EXERCISE INPUT:

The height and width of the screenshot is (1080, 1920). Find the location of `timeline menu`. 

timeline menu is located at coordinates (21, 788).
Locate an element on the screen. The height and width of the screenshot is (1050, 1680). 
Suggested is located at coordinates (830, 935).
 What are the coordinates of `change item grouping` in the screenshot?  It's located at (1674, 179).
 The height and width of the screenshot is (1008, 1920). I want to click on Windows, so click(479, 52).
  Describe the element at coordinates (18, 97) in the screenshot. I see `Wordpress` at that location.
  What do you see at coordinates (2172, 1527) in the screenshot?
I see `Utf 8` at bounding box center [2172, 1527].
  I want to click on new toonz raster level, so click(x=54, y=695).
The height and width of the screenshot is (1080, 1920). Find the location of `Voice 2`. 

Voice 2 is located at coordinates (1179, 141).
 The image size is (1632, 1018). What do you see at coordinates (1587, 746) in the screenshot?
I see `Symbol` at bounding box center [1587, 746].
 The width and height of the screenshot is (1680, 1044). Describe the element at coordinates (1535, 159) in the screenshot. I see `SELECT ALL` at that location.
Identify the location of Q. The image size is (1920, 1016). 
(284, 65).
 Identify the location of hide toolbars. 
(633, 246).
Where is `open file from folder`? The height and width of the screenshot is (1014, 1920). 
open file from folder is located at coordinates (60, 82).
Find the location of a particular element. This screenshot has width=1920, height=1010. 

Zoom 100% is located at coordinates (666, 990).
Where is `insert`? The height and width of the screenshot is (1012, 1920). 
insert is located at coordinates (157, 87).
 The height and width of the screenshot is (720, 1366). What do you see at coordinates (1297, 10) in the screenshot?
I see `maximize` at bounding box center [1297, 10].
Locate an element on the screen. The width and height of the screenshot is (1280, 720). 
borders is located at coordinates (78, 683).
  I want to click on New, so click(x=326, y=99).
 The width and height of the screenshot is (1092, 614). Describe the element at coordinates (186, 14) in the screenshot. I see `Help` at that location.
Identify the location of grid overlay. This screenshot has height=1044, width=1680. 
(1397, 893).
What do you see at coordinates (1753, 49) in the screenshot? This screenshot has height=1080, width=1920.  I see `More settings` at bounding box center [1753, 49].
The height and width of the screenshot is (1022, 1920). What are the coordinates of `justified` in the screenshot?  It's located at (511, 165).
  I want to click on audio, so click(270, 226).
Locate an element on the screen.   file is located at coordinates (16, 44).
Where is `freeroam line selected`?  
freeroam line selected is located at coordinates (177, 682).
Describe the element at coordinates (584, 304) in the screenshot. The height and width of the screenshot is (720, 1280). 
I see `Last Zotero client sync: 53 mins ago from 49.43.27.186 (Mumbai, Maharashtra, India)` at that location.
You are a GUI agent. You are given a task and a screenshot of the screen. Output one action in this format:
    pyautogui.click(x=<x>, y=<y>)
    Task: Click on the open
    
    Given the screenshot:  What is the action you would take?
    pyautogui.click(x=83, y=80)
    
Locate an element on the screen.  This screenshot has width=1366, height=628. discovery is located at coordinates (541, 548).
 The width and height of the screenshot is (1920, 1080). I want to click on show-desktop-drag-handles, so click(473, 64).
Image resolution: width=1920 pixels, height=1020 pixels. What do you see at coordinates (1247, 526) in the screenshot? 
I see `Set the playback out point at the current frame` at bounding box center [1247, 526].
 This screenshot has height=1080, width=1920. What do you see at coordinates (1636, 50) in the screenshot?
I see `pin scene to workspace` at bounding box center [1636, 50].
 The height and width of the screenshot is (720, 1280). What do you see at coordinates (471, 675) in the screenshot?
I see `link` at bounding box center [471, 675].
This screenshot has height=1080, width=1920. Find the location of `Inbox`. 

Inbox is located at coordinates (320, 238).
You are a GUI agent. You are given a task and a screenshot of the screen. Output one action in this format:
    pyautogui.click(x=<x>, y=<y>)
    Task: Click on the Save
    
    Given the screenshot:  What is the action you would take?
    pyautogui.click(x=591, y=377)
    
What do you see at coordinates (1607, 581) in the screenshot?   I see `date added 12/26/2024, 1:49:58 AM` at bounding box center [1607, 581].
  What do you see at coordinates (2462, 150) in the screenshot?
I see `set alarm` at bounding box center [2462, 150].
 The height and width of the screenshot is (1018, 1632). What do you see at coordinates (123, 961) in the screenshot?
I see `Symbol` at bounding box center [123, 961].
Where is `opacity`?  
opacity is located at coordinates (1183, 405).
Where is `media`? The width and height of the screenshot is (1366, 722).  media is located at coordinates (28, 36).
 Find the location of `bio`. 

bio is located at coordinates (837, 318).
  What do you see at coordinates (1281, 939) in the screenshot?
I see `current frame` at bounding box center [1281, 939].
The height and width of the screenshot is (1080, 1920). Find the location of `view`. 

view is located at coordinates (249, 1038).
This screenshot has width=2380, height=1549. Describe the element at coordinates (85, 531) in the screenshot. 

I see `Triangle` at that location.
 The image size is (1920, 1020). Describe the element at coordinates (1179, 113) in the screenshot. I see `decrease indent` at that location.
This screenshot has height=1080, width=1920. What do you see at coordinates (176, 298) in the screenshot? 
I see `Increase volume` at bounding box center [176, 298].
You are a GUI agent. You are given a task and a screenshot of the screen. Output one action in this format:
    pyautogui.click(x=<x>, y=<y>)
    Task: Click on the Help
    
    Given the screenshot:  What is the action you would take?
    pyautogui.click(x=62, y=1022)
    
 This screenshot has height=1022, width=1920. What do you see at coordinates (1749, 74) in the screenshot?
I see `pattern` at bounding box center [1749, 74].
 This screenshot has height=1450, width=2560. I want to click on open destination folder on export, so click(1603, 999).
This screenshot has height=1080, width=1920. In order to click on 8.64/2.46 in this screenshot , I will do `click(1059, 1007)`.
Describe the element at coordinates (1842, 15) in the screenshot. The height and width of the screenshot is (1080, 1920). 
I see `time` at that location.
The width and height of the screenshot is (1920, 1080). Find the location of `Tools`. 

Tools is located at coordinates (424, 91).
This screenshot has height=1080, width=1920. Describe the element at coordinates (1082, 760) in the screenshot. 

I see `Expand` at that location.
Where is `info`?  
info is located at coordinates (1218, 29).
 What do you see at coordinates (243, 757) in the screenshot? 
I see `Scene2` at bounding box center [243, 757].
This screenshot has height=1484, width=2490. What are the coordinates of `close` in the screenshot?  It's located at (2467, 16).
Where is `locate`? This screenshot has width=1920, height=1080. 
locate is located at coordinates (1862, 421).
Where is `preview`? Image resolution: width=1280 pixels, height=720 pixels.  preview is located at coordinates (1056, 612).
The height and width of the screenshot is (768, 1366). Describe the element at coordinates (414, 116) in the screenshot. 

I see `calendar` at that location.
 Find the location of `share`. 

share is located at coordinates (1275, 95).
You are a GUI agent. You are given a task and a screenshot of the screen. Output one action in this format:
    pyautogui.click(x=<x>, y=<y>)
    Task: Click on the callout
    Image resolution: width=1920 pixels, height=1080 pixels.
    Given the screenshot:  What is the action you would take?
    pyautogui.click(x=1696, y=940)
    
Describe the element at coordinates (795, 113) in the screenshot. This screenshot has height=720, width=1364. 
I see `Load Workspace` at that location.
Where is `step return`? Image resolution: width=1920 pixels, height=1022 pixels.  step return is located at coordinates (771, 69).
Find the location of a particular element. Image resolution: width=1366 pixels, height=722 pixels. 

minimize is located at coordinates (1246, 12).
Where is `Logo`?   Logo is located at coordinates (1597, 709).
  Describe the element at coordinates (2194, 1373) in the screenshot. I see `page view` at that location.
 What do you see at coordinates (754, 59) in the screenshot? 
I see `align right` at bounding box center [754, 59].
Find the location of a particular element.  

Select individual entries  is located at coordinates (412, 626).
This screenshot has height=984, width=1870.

SHORT TASK: Please swap "Find the location of" for "Locate" throughout the listing above, leaving every other part of it unchanged.

FINAL RESULT:
The height and width of the screenshot is (1080, 1920). Locate `timeline menu`. 

timeline menu is located at coordinates (21, 788).
Locate an element on the screen. The height and width of the screenshot is (1050, 1680). 
Suggested is located at coordinates (830, 935).
 What are the coordinates of `change item grouping` in the screenshot?  It's located at (1674, 179).
 The height and width of the screenshot is (1008, 1920). I want to click on Windows, so click(479, 52).
  Describe the element at coordinates (18, 97) in the screenshot. I see `Wordpress` at that location.
  What do you see at coordinates (2172, 1527) in the screenshot?
I see `Utf 8` at bounding box center [2172, 1527].
  I want to click on new toonz raster level, so click(x=54, y=695).
The height and width of the screenshot is (1080, 1920). Locate `Voice 2`. 

Voice 2 is located at coordinates (1179, 141).
 The image size is (1632, 1018). What do you see at coordinates (1587, 746) in the screenshot?
I see `Symbol` at bounding box center [1587, 746].
 The width and height of the screenshot is (1680, 1044). Describe the element at coordinates (1535, 159) in the screenshot. I see `SELECT ALL` at that location.
Identify the location of Q. The image size is (1920, 1016). 
(284, 65).
 Identify the location of hide toolbars. 
(633, 246).
Where is `open file from folder`? The height and width of the screenshot is (1014, 1920). 
open file from folder is located at coordinates (60, 82).
Locate a particular element. This screenshot has width=1920, height=1010. 

Zoom 100% is located at coordinates (666, 990).
Where is `insert`? The height and width of the screenshot is (1012, 1920). 
insert is located at coordinates (157, 87).
 The height and width of the screenshot is (720, 1366). What do you see at coordinates (1297, 10) in the screenshot?
I see `maximize` at bounding box center [1297, 10].
Locate an element on the screen. The width and height of the screenshot is (1280, 720). 
borders is located at coordinates (78, 683).
  I want to click on New, so click(x=326, y=99).
 The width and height of the screenshot is (1092, 614). Describe the element at coordinates (186, 14) in the screenshot. I see `Help` at that location.
Identify the location of grid overlay. This screenshot has height=1044, width=1680. 
(1397, 893).
What do you see at coordinates (1753, 49) in the screenshot? This screenshot has height=1080, width=1920.  I see `More settings` at bounding box center [1753, 49].
The height and width of the screenshot is (1022, 1920). What are the coordinates of `justified` in the screenshot?  It's located at (511, 165).
  I want to click on audio, so click(270, 226).
Locate an element on the screen.   file is located at coordinates (16, 44).
Where is `freeroam line selected`?  
freeroam line selected is located at coordinates (177, 682).
Describe the element at coordinates (584, 304) in the screenshot. The height and width of the screenshot is (720, 1280). 
I see `Last Zotero client sync: 53 mins ago from 49.43.27.186 (Mumbai, Maharashtra, India)` at that location.
You are a GUI agent. You are given a task and a screenshot of the screen. Output one action in this format:
    pyautogui.click(x=<x>, y=<y>)
    Task: Click on the open
    
    Given the screenshot:  What is the action you would take?
    pyautogui.click(x=83, y=80)
    
Locate an element on the screen.  This screenshot has width=1366, height=628. discovery is located at coordinates (541, 548).
 The width and height of the screenshot is (1920, 1080). I want to click on show-desktop-drag-handles, so click(473, 64).
Image resolution: width=1920 pixels, height=1020 pixels. What do you see at coordinates (1247, 526) in the screenshot? 
I see `Set the playback out point at the current frame` at bounding box center [1247, 526].
 This screenshot has height=1080, width=1920. What do you see at coordinates (1636, 50) in the screenshot?
I see `pin scene to workspace` at bounding box center [1636, 50].
 The height and width of the screenshot is (720, 1280). What do you see at coordinates (471, 675) in the screenshot?
I see `link` at bounding box center [471, 675].
This screenshot has height=1080, width=1920. Locate `Inbox`. 

Inbox is located at coordinates (320, 238).
You are a GUI agent. You are given a task and a screenshot of the screen. Output one action in this format:
    pyautogui.click(x=<x>, y=<y>)
    Task: Click on the Save
    
    Given the screenshot:  What is the action you would take?
    pyautogui.click(x=591, y=377)
    
What do you see at coordinates (1607, 581) in the screenshot?   I see `date added 12/26/2024, 1:49:58 AM` at bounding box center [1607, 581].
  What do you see at coordinates (2462, 150) in the screenshot?
I see `set alarm` at bounding box center [2462, 150].
 The height and width of the screenshot is (1018, 1632). What do you see at coordinates (123, 961) in the screenshot?
I see `Symbol` at bounding box center [123, 961].
Where is `opacity`?  
opacity is located at coordinates (1183, 405).
Where is `media`? The width and height of the screenshot is (1366, 722).  media is located at coordinates (28, 36).
 Locate `bio`. 

bio is located at coordinates (837, 318).
  What do you see at coordinates (1281, 939) in the screenshot?
I see `current frame` at bounding box center [1281, 939].
The height and width of the screenshot is (1080, 1920). Locate `view`. 

view is located at coordinates (249, 1038).
This screenshot has width=2380, height=1549. Describe the element at coordinates (85, 531) in the screenshot. 

I see `Triangle` at that location.
 The image size is (1920, 1020). Describe the element at coordinates (1179, 113) in the screenshot. I see `decrease indent` at that location.
This screenshot has height=1080, width=1920. What do you see at coordinates (176, 298) in the screenshot? 
I see `Increase volume` at bounding box center [176, 298].
You are a GUI agent. You are given a task and a screenshot of the screen. Output one action in this format:
    pyautogui.click(x=<x>, y=<y>)
    Task: Click on the Help
    
    Given the screenshot:  What is the action you would take?
    pyautogui.click(x=62, y=1022)
    
 This screenshot has height=1022, width=1920. What do you see at coordinates (1749, 74) in the screenshot?
I see `pattern` at bounding box center [1749, 74].
 This screenshot has height=1450, width=2560. I want to click on open destination folder on export, so click(1603, 999).
This screenshot has height=1080, width=1920. In order to click on 8.64/2.46 in this screenshot , I will do `click(1059, 1007)`.
Describe the element at coordinates (1842, 15) in the screenshot. The height and width of the screenshot is (1080, 1920). 
I see `time` at that location.
The width and height of the screenshot is (1920, 1080). Locate `Tools`. 

Tools is located at coordinates (424, 91).
This screenshot has height=1080, width=1920. Describe the element at coordinates (1082, 760) in the screenshot. 

I see `Expand` at that location.
Where is `info`?  
info is located at coordinates (1218, 29).
 What do you see at coordinates (243, 757) in the screenshot? 
I see `Scene2` at bounding box center [243, 757].
This screenshot has height=1484, width=2490. What are the coordinates of `close` in the screenshot?  It's located at (2467, 16).
Where is `locate`? This screenshot has width=1920, height=1080. 
locate is located at coordinates (1862, 421).
Where is `preview`? Image resolution: width=1280 pixels, height=720 pixels.  preview is located at coordinates (1056, 612).
The height and width of the screenshot is (768, 1366). Describe the element at coordinates (414, 116) in the screenshot. 

I see `calendar` at that location.
 Locate `share`. 

share is located at coordinates (1275, 95).
You are a GUI agent. You are given a task and a screenshot of the screen. Output one action in this format:
    pyautogui.click(x=<x>, y=<y>)
    Task: Click on the callout
    Image resolution: width=1920 pixels, height=1080 pixels.
    Given the screenshot:  What is the action you would take?
    pyautogui.click(x=1696, y=940)
    
Describe the element at coordinates (795, 113) in the screenshot. This screenshot has height=720, width=1364. 
I see `Load Workspace` at that location.
Where is `step return`? Image resolution: width=1920 pixels, height=1022 pixels.  step return is located at coordinates (771, 69).
Locate a particular element. Image resolution: width=1366 pixels, height=722 pixels. 

minimize is located at coordinates (1246, 12).
Where is `Logo`?   Logo is located at coordinates (1597, 709).
  Describe the element at coordinates (2194, 1373) in the screenshot. I see `page view` at that location.
 What do you see at coordinates (754, 59) in the screenshot? 
I see `align right` at bounding box center [754, 59].
Locate a particular element.  

Select individual entries  is located at coordinates (412, 626).
This screenshot has height=984, width=1870.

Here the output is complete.